Your indemnity and reimbursement obligations hereunder will be in addition to any liability which you may otherwise have and will be binding upon and inure to the benefit of any of your successors and assigns and the Indemnified Persons.

You acknowledge that the Committed Lenders and their affiliates may be providing debt financing, equity capital or other services (including financial advisory services) to other persons in respect of which you may have conflicting interests regarding the transactions described herein and otherwise. Neither the Committed Lenders nor any of their affiliates will use confidential information obtained from or on behalf of you by virtue of the transactions contemplated by this Commitment Letter or their other relationships with you in connection with the performance by them of services for other persons, and neither the Committed Lenders nor any of their affiliates will furnish any such information to other persons. You also acknowledge that neither the Committed Lenders nor any of their affiliates have any obligation to use in connection with the transactions contemplated by this Commitment Letter, or to furnish to you, confidential information obtained by them from other persons.

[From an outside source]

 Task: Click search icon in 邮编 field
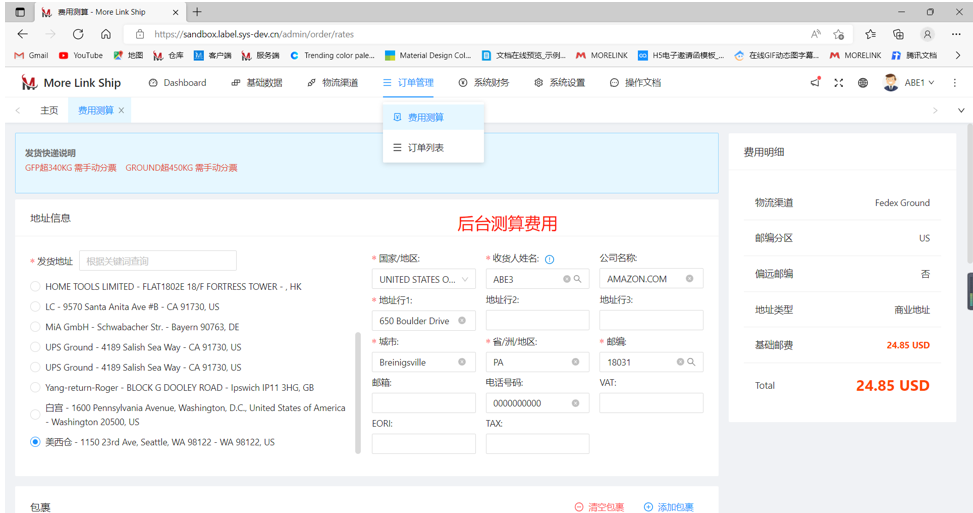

As you know, each Committed Lender, together with its affiliates, is a full service securities firm engaged, either directly or through its affiliates, in various activities, including securities trading, commodities trading, investment management, research, financing and brokerage activities and financial planning and benefits counseling for both companies and individuals. In the ordinary course of these activities, the Committed Lenders and their respective affiliates may actively engage in commodities trading or trade the debt and equity securities (or related derivative securities) and financial instruments (including bank loans and other obligations) of you, the Sponsor and other companies that may be the subject of the arrangements contemplated by this Commitment Letter for their own account and for the accounts of their customers and may at any time hold long and short positions in such securities. Each Committed Lender and its affiliates may also co-invest with, make direct investments in, and invest or co-

 

8


invest client monies in or with funds or other investment vehicles managed by other parties, and such funds or other investment vehicles may trade or make investments in securities of you, the Sponsor or other companies that may be the subject of the arrangements contemplated by this Commitment Letter or engage in commodities trading with any thereof.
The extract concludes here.